Mocks can ensure test isolation and reduce duplication

You can use mocks to isolate different parts of your code from each other, and thus test them independently. This can help you to avoid duplication, because you’re only testing a single layer at a time, rather than having to think about combinations of interactions of different layers. Used extensively, this approach leads to "London-style" TDD, but that’s quite different from the style I mostly follow and show in this book.

Mocks can allow you to verify implementation details

Most tests should test behaviour, not implementation.
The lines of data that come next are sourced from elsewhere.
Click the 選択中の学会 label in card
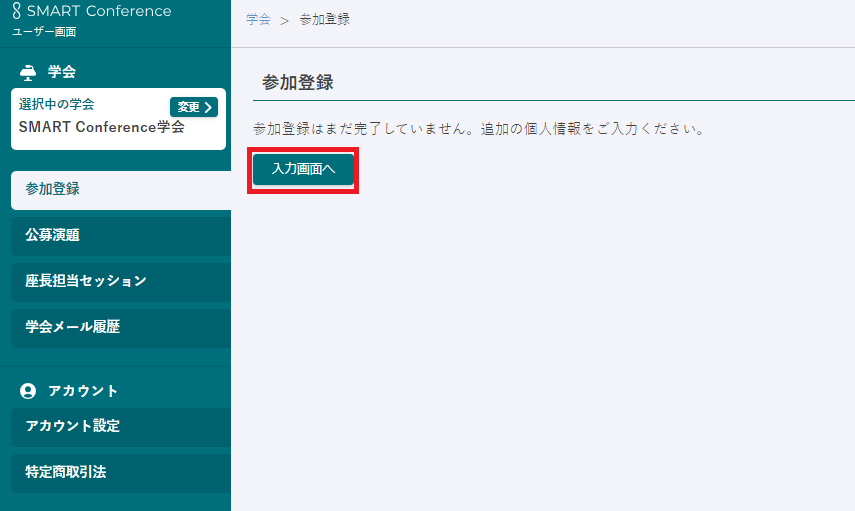The width and height of the screenshot is (855, 511). pyautogui.click(x=57, y=104)
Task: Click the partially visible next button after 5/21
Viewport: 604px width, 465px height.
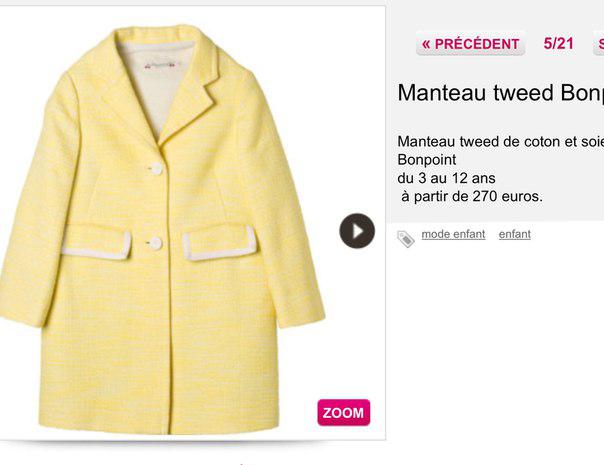Action: coord(598,44)
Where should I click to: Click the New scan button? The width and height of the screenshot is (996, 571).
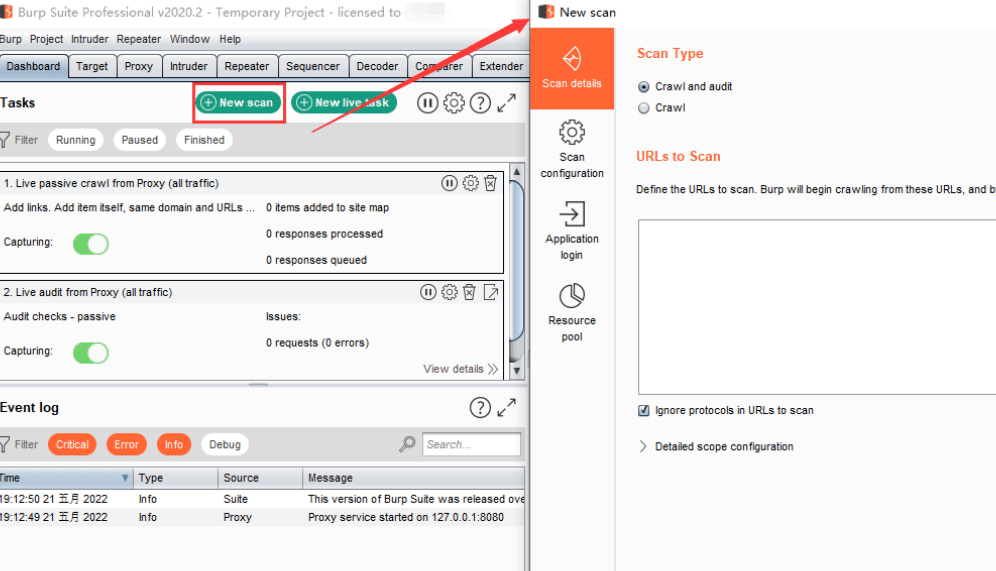[x=238, y=102]
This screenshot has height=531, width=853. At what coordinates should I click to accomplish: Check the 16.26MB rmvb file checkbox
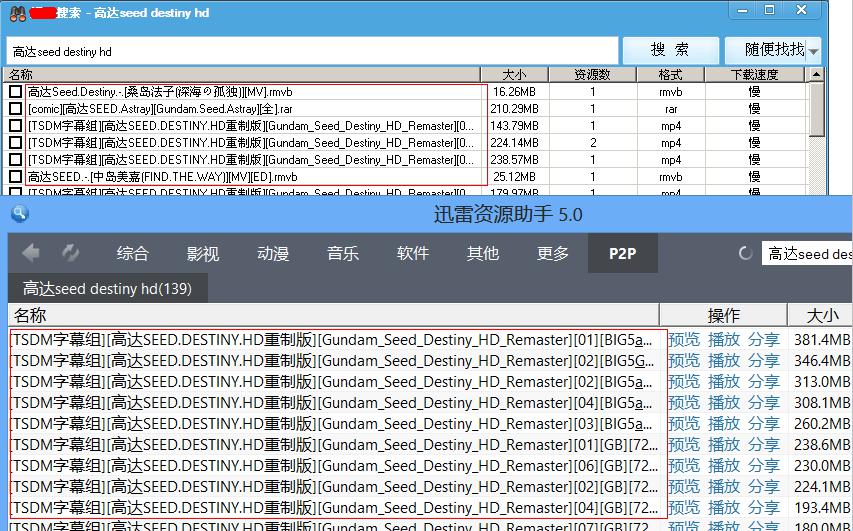coord(15,92)
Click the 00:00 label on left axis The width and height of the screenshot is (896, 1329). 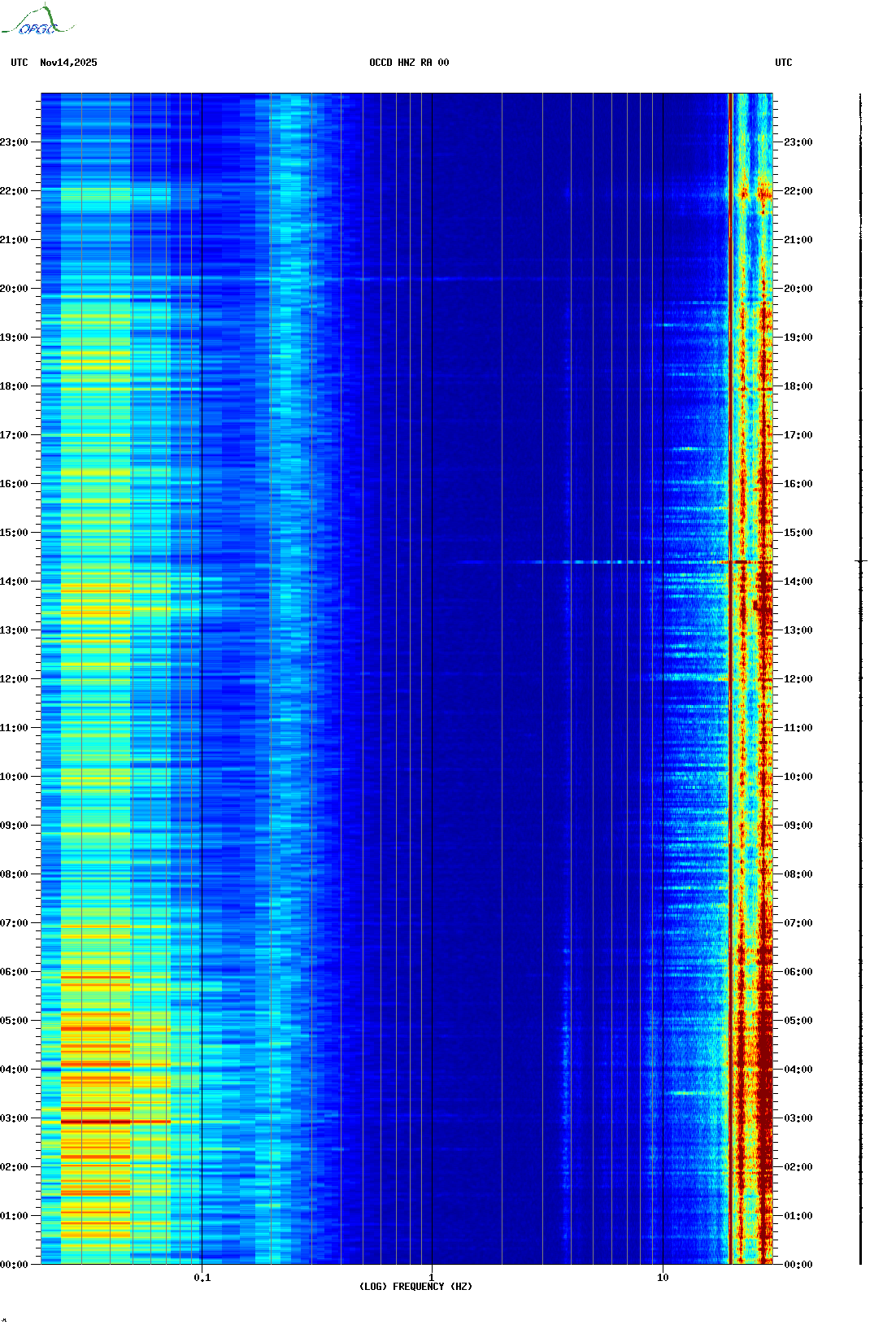pos(14,1265)
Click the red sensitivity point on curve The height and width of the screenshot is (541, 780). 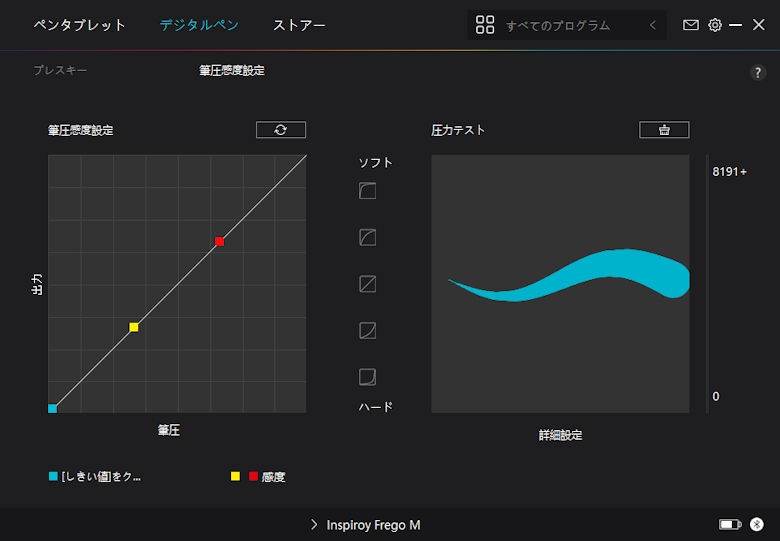coord(219,241)
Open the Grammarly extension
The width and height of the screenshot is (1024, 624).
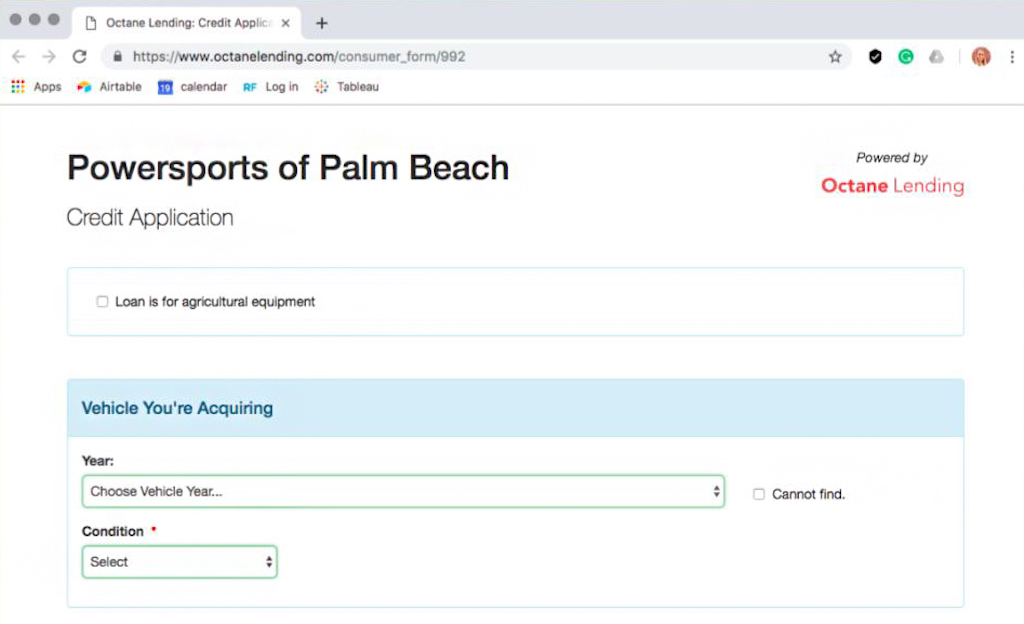pos(905,57)
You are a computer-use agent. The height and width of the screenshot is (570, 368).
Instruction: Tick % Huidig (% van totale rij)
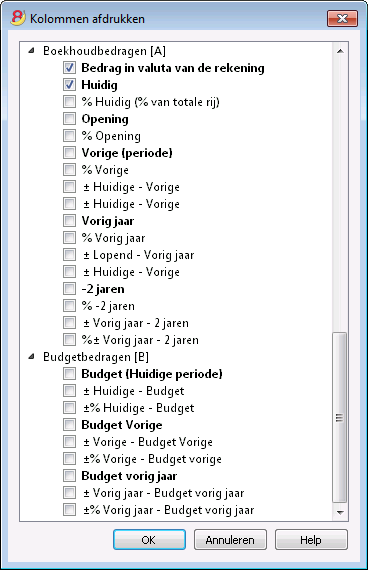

At some point though, we decided that the fact that we used a particular implementation was important, and so we used a mock as a way to verify that, and document it for our future selves.

There are alternatives to mocks, but they require rethinking how your code is structured

In a way, mocks make it "too easy". In other programming languages that lack Python’s dynamic ability to monkepatch things at runtime, developers have had to work on alternative ways to test code with dependencies. While these techniques can be more complex, they do force you to think about how your code is structured, to cleanly identify your dependencies, and to build clean abstractions and interfaces around them. Further discussion is beyond the scope of this book, but check out Cosmic Python.

There’s a longer worked example of mocks and using them to improve the structure of code in [appendix_purist_unit_tests].